Eski TBMM Lideri ve Cumhurbaşkanlığı Yüksek İstişare Heyeti (YİK) üyeliğinden Kasım 2020’de istifa eden Bülent Arınç, iktidar ve ana muhalefet partisi ortasındaki ‘başörtüsü’ tartışmasını kıymetlendirdi.
TV5’te ekrana gelen programa konuk olan Arınç, hem CHP Genel Lideri Kemal Kılıçdaroğlu’nun teklifini hem de Cumhurbaşkanı ve AK Parti Genel Lideri Erdoğan’ın ‘anayasa değişikliği’ davetini kıymetli bulduğunu kaydetti.
“ATMIŞTIR DİYE DÜŞÜNEBİLİRİZ”
Başörtüsünün şu anda fiili bir hürlük olduğunu belirten ve “Bunu ben hukukçuların da kamuoyunun da siyasetçilerin de takdirine bırakıyorum” tabirini kullanan Arınç, şöyle devam etti:
“Kılıçdaroğlu’nu bu noktaya getiren muhafazakar kesitle barışabilmek, onlara anlayış gösterebilmek. İkincisi de bugün muhafazakar kesimde pek dışarıda dillendirilmeyen ancak kendi içinde propaganda haline gelen bir mevzu var. Bu muhafazakar kesite, ki dindarlık noktasında ulaşmış bölüme, birileri diyor ki ‘Bakın CHP gelirse, Millet İttifakı gelirse başörtüsünü yeniden yasaklar’. ‘Böyle bir niyetin bugün alıcısı olabilir mi?’ diye düşünecekseniz, ben düşünmenizi tavsiye ederim. Bunun için ‘Ben bu türlü bir şey yapmayacağım lakin yasal düzenlemeyi bunun için istiyorum’ demişse Kılıçdaroğlu bunun için bir adım atmıştır diye düşünebiliriz.”
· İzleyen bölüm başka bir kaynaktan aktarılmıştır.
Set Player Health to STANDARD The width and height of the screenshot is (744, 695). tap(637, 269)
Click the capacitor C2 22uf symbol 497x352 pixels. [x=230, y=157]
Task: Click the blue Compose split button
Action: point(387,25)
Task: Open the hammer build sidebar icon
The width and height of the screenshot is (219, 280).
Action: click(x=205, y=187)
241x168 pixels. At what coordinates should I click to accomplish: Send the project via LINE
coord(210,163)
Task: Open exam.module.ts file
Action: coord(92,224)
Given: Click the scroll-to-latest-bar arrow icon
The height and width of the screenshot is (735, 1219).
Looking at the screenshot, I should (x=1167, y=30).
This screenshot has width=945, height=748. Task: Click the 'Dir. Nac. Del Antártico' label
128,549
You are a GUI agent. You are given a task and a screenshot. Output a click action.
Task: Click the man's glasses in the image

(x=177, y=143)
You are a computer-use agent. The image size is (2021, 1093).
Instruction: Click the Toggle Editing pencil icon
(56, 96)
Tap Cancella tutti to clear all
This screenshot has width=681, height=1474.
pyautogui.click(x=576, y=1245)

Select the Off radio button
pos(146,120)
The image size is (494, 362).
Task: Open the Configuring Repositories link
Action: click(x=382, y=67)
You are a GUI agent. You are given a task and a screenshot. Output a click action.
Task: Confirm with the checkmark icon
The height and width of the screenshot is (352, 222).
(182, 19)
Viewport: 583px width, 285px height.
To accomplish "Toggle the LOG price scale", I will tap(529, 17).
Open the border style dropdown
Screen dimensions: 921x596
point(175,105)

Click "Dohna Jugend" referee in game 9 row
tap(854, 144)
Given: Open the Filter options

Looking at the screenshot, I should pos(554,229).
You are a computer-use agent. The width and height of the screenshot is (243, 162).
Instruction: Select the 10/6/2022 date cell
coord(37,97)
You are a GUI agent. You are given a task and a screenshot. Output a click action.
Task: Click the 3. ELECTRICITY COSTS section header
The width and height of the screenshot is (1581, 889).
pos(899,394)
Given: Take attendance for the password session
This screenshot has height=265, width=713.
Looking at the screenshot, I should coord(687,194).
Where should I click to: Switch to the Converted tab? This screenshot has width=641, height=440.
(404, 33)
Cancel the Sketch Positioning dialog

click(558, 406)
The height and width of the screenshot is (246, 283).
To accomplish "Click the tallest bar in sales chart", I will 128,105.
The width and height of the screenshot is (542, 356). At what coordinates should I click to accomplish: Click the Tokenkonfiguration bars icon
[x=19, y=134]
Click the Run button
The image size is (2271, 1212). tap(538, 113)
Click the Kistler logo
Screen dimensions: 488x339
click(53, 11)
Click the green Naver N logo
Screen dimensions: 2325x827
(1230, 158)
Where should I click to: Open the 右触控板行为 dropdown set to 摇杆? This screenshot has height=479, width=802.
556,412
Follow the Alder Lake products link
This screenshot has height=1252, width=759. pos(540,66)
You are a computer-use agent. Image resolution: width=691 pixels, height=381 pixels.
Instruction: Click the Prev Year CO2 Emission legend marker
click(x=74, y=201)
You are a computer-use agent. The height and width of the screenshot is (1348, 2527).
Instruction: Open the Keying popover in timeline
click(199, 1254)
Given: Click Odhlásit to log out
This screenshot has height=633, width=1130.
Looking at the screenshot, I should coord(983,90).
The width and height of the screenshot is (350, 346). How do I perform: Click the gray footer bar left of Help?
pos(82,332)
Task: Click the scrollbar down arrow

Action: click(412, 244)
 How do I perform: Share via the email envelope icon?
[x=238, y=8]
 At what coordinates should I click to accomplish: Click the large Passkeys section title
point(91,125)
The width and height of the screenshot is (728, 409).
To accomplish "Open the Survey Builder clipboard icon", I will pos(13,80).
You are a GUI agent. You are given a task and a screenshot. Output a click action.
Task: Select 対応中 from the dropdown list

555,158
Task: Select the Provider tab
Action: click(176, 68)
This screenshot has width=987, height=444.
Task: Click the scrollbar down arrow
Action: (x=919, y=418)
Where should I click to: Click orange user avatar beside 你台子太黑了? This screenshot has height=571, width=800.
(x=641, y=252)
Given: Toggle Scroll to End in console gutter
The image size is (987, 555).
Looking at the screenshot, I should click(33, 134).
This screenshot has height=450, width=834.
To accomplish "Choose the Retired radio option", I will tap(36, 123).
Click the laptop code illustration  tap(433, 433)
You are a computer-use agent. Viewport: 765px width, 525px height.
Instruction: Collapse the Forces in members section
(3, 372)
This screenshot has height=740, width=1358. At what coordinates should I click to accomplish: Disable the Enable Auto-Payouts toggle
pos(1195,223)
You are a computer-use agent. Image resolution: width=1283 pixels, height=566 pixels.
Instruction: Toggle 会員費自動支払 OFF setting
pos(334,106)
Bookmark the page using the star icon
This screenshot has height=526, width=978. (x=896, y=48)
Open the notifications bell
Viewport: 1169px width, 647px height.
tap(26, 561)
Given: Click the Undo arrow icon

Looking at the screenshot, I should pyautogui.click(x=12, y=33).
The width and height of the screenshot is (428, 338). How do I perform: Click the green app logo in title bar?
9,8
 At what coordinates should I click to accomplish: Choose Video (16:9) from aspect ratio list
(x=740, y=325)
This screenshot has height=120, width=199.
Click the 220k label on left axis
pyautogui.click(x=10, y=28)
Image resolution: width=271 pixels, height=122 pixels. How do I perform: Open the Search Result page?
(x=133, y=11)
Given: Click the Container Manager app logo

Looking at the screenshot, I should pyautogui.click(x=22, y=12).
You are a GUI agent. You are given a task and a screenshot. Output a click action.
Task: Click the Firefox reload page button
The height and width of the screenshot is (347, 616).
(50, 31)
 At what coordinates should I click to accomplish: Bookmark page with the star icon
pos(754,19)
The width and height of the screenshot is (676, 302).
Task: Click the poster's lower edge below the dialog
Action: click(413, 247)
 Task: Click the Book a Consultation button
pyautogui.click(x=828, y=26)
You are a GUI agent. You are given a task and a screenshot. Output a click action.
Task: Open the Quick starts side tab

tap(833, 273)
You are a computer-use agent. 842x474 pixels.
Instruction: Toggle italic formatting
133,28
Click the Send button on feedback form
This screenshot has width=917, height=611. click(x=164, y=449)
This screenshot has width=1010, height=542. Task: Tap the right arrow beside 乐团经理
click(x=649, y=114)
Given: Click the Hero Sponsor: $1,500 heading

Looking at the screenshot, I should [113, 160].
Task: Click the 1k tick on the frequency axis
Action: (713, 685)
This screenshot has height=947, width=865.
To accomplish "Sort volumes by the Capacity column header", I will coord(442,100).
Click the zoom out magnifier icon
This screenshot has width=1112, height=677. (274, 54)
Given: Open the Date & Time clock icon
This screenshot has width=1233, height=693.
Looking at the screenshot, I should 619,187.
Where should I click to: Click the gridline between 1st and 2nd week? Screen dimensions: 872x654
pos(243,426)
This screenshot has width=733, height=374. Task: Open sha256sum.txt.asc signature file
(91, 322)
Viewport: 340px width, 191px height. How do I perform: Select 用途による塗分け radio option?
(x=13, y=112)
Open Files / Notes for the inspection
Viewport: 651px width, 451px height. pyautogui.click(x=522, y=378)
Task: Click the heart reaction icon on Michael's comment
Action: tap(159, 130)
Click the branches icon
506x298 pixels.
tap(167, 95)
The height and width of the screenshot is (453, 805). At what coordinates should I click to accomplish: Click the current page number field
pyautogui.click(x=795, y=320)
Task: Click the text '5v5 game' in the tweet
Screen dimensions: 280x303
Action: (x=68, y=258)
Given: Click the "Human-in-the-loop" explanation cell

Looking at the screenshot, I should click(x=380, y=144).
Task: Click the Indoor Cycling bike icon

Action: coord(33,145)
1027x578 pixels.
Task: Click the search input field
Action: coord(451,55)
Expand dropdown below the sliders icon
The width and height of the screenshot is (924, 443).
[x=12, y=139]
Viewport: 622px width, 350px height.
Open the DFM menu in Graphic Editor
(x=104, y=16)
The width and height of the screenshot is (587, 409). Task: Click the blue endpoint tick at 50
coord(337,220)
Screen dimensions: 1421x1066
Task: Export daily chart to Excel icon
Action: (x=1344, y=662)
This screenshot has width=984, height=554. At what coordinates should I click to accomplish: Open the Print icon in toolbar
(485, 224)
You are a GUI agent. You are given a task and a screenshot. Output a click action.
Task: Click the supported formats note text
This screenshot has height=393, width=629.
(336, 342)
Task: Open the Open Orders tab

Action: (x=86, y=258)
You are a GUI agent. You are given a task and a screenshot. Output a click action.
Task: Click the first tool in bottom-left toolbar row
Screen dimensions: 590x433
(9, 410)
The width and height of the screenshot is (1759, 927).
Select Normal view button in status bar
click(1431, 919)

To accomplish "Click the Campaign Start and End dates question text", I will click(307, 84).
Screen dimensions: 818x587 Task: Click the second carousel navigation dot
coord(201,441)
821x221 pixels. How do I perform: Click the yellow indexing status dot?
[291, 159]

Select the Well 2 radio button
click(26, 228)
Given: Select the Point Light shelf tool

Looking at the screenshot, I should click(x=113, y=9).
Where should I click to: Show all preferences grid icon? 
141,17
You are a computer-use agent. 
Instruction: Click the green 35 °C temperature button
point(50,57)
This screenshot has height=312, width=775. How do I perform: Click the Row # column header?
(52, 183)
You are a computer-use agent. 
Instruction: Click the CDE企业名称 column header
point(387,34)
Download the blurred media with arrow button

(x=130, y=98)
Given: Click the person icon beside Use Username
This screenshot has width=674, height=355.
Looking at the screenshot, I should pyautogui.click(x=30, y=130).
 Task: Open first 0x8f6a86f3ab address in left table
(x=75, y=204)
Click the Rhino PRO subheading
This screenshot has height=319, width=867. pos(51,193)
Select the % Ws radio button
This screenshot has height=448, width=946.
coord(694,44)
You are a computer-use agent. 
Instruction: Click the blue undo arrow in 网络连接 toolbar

“Siyasetçi gözüyle bakmamız lazım. Bir iş yapıyorsanız karşılığını oy alarak almayı düşünürsünüz. Kılıçdaroğlu da bunun için yapıyor. Yani helalleşmeyi niçin yapıyor? Başörtülü kardeşlerimizle neden bir ortaya geliyor, onları ön plana koyuyor? Sultan Kara’yı neden meskeninde ziyaret ediyor?” tabirlerini kullandı.
“SARILMAK GEREKMEZ”
Milli Gazete’nin haberine nazaran Arınç, şunları söyledi:
“Ey muhafazakar kesim ben sana yanlışlıklar yaptım, geçmişte olanlar için özür diliyorum. Beni affet” diyor. Dindar beşerler için bile tövbe kapısı her vakit açıktır, siyasetçilere tövbe kapısını kim kapatabilir? Bunu söyleyen bir insanın boğazına sarılmak gerekmez.”